Is Experience or Credentials More Important in Teaching English?
Experience trumps pieces of paper – but only in the classroom!
Let me explain. Many educational institutions, especially in some places, remain paper-driven. Let me give a sad example. I currently teach English at an elite private university and write articles for numerous publications, but I couldn’t get a teaching position in a California public school teaching English because I lack the right MA. The vast majority of public schools look at pieces of paper and do not ask for demonstrations of classroom skill.
Likewise, expertise and experience, for many educational institutions, remain of limited use. Coursework counts. Former President Clinton could not teach government, history, or social studies in California public schools. Academy Award winning actors can not teach theater in the schools. World class musicians can’t teach music. It’s utterly absurd.
As a result of this obsession with abstract knowledge, paper credentials and undervaluing of experience, experts and experienced teachers work with more upper-income students and elite institutions. The considerable gap between public schools and private schools becomes even larger. The public school system continually turns away experienced, quality teachers because of their very narrow notions of what qualifies one to teach students. The homeschooling movement and the rapid growth of online education programs can be seen as a populist rebellion against rigid, false notions of education.
Back in 1991 during the last severe economic crisis, I applied to teach in the Los Angeles Unified School District (LAUSD). I had to persuade a LAUSD human resource specialist that a course in American Short Stories in the Literature department at New York University should be counted as an English course! The LAUSD “specialist” had never heard of New York University, and couldn’t care less about the quality of the educational institution. She just wanted five courses from any English department. A Literature department was not an English department. She changed my mind as I openly mocked her reasoning and promised to write an article about this absurdity. It’s also worth noting that I spoke to 22 “human resource specialists” that day because there were 22 lines on a form. The process took all day. This “create a job” approach to public education leads to dysfunction on so many levels. Every day spent downtown on bureaucracy is a dollar taken away from the classroom.
Later that week I filled out the identical form at Santa Monica Unified School District in half an hour – and spoke to one person. I chose to work in Santa Monica School District.
“We learn to walk by stumbling”, goes the Bulgarian proverb. Teachers, and students, learn by doing and making good mistakes. Larry M. Lynch, a prolific author, recently examined this problem in “Are Some Credentials Overrated?” on his BetterEFLteacher blog. He nailed the problem with reading 500 books to become a recognized expert instead of just throwing yourself in and gaining practical classroom experience. Thousands of smart, talented, and creative teachers have taught English – with limited training – with great success around the world.
The best teachers are often autotelic (self-directed), and share their passion for learning and model love of knowledge. That’s one reason that homeschooling often works better than staying in public schools. A parent focuses on the individual needs of their children, and brings great passion to the classes. Students need both guidance and inspiration.

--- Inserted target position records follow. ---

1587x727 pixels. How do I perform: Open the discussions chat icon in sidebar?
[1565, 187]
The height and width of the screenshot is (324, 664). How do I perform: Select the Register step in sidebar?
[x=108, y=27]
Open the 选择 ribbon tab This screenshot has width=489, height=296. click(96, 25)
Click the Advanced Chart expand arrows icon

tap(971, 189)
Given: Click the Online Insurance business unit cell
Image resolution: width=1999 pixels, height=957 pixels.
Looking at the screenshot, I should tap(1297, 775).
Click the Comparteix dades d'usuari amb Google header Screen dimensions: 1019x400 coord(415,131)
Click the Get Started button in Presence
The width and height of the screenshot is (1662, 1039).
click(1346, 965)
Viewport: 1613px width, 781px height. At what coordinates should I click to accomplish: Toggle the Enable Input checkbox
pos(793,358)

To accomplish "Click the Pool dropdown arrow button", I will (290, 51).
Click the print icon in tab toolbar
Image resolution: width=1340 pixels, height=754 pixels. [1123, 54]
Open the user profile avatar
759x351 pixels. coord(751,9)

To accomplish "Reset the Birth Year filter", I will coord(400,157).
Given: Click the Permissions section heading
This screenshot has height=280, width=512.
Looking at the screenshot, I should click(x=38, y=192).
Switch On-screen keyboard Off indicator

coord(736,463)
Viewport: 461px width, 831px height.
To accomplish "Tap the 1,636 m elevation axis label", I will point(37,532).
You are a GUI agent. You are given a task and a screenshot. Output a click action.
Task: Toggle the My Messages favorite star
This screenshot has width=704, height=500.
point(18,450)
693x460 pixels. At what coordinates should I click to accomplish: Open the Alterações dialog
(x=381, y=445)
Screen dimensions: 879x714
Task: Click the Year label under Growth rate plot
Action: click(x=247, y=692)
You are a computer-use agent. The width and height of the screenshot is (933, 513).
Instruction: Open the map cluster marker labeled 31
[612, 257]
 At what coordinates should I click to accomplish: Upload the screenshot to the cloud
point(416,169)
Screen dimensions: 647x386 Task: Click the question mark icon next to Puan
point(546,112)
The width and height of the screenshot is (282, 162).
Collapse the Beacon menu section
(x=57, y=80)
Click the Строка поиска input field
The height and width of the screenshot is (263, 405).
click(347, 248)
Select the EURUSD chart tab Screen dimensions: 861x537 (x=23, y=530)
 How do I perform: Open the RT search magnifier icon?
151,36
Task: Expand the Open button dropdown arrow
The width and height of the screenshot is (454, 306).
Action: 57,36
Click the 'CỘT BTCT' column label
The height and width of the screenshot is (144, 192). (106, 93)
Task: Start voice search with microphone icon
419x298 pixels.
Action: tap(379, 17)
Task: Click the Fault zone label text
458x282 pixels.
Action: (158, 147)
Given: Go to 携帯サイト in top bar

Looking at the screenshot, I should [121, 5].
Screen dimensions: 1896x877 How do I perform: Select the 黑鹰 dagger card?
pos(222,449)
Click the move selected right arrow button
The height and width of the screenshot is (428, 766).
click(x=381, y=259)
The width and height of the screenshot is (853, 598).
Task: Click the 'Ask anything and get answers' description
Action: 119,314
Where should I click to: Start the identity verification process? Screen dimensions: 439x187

Just adding a new set of letters after a teacher’s name doesn’t magically transform them into a dynamic, quality English teacher. The willingness to endure ridiculous bureaucratic procedures and reciting the latest educational jargon does not really certify teaching ability. Teaching remains more of an art form than a science. Our classrooms need authentic English teachers who exude vitality and arouse student curiosity for our confusing, fascinating, and wonderful language.